Many of these alternate statements characterizing primality are related to Wilson's theorem, or are restatements of this classical result given in terms of other
special variants of generalized factorial functions. For instance, new variants of Wilson's theorem stated in terms of the
hyperfactorials, subfactorials, and superfactorials are given in.

===Variants of Wilson's theorem===

For integers $k \geq 1$, we have the following form of Wilson's theorem:
$(k-1)! (p-k)! \equiv (-1)^k \pmod{p} \iff p \text{ prime. }$
If $p$ is odd, we have that
$\left(\frac{p-1}{2}\right)!^2 \equiv (-1)^{(p+1)/2} \pmod{p} \iff p \text{ an odd prime. }$

===Clement's theorem concerning the twin primes===

Clement's congruence-based theorem characterizes the twin primes pairs of the form $(p, p+2)$ through the following conditions:
$4[(p-1)!+1] \equiv -p \pmod{p(p+2)} \iff p,p+2 \text{ are both prime. }$
P. A. Clement's original 1949 paper provides a
proof of this interesting elementary number theoretic criteria for twin primality based on Wilson's theorem.
Another characterization given in Lin and Zhipeng's article provides that
$2 \left(\frac{p-1}{2}\right)!^2 + (-1)^{\frac{p-1}{2}} (5p+2) \equiv 0 \iff p,p+2 \text{ are both prime. }$

===Characterizations of prime tuples and clusters===

The prime pairs of the form $(p, p+2k)$ for some $k \geq 1$ include the special cases of the cousin primes (when $k=2$) and the sexy primes (when $k=3$). We have elementary congruence-based characterizations of the primality of such pairs, proved for instance in the article.
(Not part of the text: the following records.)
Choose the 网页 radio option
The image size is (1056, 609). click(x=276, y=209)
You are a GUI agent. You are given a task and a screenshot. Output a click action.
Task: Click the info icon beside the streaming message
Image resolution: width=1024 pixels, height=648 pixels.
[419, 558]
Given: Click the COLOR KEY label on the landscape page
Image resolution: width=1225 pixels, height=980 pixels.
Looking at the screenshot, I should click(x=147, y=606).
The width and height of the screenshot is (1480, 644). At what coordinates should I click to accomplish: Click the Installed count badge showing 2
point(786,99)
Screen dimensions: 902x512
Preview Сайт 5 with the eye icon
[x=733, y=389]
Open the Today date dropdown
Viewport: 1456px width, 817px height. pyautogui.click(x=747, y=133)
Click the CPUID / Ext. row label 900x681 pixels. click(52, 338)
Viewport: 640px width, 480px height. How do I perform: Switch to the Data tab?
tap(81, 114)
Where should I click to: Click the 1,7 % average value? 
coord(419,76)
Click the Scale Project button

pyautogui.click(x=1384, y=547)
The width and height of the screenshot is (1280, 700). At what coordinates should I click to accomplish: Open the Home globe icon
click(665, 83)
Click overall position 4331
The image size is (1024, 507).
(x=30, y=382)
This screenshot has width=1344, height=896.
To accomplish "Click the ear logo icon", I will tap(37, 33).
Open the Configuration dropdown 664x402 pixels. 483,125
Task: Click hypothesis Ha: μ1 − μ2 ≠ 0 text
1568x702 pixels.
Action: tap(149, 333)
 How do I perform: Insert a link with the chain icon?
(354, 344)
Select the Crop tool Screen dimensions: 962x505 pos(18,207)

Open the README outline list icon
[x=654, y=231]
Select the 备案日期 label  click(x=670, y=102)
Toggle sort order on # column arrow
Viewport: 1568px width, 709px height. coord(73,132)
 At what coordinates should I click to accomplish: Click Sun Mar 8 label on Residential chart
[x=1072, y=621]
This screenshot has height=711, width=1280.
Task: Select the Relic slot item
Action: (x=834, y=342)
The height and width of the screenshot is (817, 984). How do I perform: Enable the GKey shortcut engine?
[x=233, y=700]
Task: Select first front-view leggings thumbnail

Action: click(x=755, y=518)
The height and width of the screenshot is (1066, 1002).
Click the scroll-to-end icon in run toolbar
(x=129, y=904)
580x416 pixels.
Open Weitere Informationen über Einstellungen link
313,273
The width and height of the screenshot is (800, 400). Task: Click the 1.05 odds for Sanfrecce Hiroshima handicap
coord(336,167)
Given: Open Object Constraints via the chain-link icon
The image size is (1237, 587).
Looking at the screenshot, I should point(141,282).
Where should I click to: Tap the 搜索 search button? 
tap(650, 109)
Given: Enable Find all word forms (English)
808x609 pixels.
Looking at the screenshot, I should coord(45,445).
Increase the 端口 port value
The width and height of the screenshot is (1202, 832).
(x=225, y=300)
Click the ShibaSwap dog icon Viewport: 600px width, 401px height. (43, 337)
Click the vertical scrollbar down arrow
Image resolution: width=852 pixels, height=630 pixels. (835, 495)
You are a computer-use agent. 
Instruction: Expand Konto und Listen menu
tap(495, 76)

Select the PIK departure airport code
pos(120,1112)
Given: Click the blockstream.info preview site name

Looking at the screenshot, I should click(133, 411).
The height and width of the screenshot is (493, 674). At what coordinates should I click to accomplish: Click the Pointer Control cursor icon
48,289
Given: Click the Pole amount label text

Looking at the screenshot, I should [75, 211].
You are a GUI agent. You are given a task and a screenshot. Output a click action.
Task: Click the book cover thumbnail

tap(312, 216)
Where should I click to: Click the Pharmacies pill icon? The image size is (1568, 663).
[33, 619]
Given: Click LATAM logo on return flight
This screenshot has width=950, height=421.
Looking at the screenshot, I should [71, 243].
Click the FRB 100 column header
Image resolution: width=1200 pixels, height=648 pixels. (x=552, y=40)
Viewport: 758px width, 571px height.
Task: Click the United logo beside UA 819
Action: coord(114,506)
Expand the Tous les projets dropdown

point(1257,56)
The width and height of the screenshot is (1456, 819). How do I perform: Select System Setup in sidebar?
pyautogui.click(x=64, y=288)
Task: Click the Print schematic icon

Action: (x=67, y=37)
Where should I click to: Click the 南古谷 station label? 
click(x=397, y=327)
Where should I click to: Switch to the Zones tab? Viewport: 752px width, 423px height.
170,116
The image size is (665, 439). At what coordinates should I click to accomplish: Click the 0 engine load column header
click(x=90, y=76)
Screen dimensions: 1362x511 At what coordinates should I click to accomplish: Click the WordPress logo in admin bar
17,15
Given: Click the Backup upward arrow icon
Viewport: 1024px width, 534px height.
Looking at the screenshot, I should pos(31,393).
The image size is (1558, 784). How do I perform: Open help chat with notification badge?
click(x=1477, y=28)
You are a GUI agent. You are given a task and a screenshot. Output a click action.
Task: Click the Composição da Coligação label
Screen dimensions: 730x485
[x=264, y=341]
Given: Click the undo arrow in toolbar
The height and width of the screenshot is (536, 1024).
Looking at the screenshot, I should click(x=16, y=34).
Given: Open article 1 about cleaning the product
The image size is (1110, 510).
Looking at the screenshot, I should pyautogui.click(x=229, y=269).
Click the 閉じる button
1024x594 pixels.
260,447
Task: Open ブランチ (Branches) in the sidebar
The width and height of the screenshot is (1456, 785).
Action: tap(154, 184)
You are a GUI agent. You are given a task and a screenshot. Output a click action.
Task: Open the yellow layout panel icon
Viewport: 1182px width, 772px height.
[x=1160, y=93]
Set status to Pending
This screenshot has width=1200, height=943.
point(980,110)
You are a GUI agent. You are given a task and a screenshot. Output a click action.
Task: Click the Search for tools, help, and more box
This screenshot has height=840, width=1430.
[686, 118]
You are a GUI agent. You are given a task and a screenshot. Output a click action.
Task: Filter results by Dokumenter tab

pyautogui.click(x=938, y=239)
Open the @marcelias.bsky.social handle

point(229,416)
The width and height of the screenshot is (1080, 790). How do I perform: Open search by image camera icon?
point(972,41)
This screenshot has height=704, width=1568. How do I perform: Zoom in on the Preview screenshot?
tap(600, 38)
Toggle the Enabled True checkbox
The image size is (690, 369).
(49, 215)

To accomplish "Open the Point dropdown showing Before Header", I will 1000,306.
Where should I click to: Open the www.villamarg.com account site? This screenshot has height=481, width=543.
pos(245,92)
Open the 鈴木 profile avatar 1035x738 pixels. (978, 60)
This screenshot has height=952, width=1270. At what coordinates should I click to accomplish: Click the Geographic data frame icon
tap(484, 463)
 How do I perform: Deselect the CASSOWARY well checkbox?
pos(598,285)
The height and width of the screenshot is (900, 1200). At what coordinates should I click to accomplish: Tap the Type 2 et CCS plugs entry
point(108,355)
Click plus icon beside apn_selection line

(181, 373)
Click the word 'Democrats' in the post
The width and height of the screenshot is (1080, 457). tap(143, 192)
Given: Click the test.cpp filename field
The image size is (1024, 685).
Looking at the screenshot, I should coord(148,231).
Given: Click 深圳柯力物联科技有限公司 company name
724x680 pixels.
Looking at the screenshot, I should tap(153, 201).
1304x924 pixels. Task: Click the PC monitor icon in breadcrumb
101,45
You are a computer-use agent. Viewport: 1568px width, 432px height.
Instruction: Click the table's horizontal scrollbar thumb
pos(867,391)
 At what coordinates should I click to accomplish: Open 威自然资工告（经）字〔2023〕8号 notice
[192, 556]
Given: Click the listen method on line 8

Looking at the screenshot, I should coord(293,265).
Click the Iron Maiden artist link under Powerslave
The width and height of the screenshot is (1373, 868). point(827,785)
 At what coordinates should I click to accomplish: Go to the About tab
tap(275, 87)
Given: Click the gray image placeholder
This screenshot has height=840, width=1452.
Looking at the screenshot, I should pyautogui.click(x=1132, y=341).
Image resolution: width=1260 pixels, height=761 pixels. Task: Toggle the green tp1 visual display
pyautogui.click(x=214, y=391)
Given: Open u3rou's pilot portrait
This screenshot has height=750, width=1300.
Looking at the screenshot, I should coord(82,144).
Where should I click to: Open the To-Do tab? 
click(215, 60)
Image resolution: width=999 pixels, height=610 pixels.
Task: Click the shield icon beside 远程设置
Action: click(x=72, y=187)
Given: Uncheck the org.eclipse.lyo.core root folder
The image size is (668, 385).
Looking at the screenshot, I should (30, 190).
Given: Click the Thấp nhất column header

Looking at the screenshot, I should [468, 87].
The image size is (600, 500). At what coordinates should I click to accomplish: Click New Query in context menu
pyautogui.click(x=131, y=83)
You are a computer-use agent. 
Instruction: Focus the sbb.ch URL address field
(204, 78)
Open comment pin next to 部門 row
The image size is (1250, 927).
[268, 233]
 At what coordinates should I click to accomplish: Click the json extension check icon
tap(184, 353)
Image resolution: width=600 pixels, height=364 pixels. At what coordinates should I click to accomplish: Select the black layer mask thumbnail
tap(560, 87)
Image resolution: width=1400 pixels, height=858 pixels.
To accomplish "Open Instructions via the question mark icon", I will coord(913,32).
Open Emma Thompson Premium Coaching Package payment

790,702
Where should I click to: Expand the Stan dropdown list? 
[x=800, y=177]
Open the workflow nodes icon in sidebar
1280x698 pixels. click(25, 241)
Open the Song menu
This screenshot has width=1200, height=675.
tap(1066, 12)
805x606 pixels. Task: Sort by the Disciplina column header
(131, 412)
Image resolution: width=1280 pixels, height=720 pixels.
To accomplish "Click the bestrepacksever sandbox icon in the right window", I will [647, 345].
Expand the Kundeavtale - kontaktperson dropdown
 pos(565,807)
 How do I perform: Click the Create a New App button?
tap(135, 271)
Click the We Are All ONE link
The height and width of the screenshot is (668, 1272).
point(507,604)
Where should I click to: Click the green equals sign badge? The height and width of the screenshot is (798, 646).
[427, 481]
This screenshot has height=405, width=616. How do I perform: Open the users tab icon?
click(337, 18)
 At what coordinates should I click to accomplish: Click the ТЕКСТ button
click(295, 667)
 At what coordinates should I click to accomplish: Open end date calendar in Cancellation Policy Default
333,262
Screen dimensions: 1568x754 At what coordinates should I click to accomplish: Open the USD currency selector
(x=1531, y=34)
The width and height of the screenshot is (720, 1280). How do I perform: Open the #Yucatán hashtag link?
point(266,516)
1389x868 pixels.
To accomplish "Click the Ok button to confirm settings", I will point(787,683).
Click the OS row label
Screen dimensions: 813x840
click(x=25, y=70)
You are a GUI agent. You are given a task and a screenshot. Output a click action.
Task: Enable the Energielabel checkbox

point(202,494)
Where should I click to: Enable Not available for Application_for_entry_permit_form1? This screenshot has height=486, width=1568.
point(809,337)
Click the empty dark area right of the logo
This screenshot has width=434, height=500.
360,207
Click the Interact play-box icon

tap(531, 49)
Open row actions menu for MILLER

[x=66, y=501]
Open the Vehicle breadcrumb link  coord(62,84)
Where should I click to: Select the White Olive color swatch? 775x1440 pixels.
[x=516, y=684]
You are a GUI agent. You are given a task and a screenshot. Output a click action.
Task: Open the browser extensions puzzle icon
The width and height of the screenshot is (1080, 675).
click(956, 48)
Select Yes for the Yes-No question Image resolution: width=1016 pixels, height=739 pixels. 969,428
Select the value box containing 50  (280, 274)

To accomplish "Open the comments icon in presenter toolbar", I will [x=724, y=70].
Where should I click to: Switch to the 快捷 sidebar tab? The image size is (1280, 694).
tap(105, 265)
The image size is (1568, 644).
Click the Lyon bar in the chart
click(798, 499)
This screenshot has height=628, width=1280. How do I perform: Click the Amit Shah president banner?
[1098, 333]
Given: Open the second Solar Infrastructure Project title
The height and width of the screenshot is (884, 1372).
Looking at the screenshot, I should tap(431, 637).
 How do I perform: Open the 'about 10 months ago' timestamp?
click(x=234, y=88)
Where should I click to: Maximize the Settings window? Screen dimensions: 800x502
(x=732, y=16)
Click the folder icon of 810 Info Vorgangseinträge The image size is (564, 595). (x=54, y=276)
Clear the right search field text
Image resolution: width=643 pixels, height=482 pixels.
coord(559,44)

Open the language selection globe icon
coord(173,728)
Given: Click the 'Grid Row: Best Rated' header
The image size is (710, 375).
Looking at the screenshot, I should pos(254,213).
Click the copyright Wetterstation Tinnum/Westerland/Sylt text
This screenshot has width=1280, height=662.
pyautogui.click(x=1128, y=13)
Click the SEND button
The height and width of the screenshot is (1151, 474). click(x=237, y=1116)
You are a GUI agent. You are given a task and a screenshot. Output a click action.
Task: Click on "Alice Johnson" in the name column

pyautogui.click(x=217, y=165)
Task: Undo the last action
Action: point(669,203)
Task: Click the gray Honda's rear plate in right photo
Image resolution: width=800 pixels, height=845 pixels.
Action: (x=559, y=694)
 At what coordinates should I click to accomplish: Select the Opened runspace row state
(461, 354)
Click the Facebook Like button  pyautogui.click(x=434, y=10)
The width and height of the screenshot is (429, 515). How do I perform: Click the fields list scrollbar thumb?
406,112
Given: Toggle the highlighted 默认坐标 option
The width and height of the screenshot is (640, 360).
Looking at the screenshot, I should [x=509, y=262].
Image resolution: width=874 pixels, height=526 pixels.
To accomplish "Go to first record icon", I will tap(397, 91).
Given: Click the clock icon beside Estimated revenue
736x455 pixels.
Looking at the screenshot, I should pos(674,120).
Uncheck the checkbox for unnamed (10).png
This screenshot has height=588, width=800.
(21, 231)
Examples of congruences characterizing these prime pairs include
$2k (2k)![(p-1)!+1] \equiv [1-(2k)!]p \pmod{p(p+2k)} \iff p,p+2k \text{ are both prime, }$
and the alternate characterization when $p$ is odd such that $p \not{\mid} (2k-1)!!^2$ given by
$2k(2k-1)!!^2 \left(\frac{p-1}{2}\right)!^2 + (-1)^{\frac{p-1}{2}}\left[(2k-1)!!^2(p+2k)-(-4)^k \cdot p\right] \equiv 0 \iff p,p+2k \text{ are both prime. }$
Still other congruence-based characterizations of the primality of triples, and more general prime clusters (or prime tuples) exist and are typically proved starting from Wilson's theorem.).